For the data below, restate word for word only the lines from the line containing "This screenshot has height=393, width=488." through the line containing "Task: Click note", both ends included.
++++ MATERIAL FOR THIS EXERCISE ++++
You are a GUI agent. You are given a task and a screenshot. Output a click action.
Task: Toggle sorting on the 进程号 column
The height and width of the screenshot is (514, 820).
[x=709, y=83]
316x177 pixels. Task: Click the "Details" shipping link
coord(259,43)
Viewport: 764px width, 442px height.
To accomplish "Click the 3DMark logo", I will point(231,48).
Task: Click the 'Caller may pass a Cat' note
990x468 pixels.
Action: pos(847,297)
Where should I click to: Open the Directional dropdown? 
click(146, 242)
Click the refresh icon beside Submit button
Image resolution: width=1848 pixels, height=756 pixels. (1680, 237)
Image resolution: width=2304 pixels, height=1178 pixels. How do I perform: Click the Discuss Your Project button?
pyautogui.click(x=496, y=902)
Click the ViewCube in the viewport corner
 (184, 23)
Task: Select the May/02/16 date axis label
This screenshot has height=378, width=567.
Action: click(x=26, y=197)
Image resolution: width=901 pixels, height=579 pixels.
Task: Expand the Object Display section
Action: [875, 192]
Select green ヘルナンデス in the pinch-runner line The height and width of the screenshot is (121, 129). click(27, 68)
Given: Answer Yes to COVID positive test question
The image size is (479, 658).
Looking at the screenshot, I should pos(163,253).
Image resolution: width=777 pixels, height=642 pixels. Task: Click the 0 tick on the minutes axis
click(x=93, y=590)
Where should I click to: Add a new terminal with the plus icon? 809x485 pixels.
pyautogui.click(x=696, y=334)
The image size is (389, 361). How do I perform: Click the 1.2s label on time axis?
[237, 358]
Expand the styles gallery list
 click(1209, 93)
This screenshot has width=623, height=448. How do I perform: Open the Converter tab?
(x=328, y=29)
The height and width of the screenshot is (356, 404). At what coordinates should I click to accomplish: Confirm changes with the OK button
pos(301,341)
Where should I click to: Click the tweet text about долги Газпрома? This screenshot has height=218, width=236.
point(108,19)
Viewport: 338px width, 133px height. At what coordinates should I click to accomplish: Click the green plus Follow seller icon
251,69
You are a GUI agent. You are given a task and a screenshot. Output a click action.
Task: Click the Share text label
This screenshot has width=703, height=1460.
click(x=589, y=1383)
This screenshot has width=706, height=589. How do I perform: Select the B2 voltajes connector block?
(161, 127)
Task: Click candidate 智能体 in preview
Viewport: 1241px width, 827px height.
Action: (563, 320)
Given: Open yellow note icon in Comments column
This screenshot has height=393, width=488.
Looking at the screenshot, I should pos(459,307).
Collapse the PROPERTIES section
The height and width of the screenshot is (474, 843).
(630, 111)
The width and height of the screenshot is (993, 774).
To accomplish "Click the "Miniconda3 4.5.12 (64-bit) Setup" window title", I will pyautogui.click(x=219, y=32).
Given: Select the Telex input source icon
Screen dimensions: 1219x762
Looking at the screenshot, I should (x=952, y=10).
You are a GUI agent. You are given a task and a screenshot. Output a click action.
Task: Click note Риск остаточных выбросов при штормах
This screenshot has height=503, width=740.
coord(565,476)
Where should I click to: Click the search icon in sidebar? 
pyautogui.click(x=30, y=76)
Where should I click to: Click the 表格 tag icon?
++++
RESULT:
This screenshot has height=393, width=488.
Looking at the screenshot, I should pos(459,307).
Collapse the PROPERTIES section
The height and width of the screenshot is (474, 843).
(630, 111)
The width and height of the screenshot is (993, 774).
To accomplish "Click the "Miniconda3 4.5.12 (64-bit) Setup" window title", I will pyautogui.click(x=219, y=32).
Given: Select the Telex input source icon
Screen dimensions: 1219x762
Looking at the screenshot, I should (x=952, y=10).
You are a GUI agent. You are given a task and a screenshot. Output a click action.
Task: Click note Риск остаточных выбросов при штормах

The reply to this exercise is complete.